◆ Records to use
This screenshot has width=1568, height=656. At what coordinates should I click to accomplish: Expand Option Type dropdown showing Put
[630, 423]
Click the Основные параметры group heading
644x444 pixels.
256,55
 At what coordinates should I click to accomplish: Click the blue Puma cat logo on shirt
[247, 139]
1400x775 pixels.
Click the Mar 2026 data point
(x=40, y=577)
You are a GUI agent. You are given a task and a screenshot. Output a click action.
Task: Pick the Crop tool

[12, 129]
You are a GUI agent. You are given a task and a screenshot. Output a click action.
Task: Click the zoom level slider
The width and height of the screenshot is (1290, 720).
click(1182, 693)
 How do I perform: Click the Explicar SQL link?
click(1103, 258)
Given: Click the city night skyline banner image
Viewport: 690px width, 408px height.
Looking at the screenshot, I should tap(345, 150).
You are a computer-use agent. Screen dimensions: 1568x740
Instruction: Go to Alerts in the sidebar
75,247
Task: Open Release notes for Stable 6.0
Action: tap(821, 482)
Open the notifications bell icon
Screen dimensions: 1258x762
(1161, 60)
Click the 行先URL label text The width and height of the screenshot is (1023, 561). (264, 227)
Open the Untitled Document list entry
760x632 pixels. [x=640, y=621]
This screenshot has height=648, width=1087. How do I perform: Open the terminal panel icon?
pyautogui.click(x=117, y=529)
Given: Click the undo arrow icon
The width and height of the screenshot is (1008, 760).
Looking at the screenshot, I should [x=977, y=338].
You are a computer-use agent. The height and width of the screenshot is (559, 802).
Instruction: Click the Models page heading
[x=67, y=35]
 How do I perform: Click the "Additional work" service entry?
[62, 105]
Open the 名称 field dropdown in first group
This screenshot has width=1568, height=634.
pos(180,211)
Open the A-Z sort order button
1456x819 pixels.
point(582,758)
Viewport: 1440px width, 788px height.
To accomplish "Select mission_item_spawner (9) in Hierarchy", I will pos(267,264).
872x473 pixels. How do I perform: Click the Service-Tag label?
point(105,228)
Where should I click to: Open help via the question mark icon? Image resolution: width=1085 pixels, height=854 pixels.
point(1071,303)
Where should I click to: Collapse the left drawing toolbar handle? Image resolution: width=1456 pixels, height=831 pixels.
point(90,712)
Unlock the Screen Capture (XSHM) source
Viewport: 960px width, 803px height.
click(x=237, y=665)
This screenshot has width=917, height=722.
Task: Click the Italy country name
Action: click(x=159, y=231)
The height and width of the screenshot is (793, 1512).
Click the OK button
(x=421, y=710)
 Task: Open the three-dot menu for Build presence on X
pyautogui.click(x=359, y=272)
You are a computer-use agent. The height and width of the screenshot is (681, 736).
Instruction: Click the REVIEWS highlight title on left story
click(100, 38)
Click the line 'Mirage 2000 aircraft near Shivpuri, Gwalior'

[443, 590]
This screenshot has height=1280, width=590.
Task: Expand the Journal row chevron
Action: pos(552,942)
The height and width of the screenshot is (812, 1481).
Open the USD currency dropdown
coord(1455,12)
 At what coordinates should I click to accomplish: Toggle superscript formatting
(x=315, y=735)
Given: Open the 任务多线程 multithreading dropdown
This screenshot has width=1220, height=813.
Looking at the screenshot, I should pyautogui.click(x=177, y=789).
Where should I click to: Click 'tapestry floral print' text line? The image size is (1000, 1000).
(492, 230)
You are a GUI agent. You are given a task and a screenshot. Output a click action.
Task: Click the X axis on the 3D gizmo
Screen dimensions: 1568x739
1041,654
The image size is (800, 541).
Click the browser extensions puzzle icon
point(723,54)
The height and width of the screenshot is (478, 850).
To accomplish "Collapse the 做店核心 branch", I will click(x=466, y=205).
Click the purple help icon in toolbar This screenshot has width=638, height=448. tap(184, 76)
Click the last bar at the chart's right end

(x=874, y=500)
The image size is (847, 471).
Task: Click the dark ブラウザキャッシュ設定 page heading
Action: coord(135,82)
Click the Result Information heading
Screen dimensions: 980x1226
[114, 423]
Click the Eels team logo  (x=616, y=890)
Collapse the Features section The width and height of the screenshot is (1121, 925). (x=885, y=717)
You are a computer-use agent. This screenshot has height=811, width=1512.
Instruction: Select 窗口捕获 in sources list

◆ Instructions for the task
Look over the listing and return each line that holds "will".

◆ Response area
To accomplish "Select mission_item_spawner (9) in Hierarchy", I will pos(267,264).
To accomplish "Collapse the 做店核心 branch", I will click(x=466, y=205).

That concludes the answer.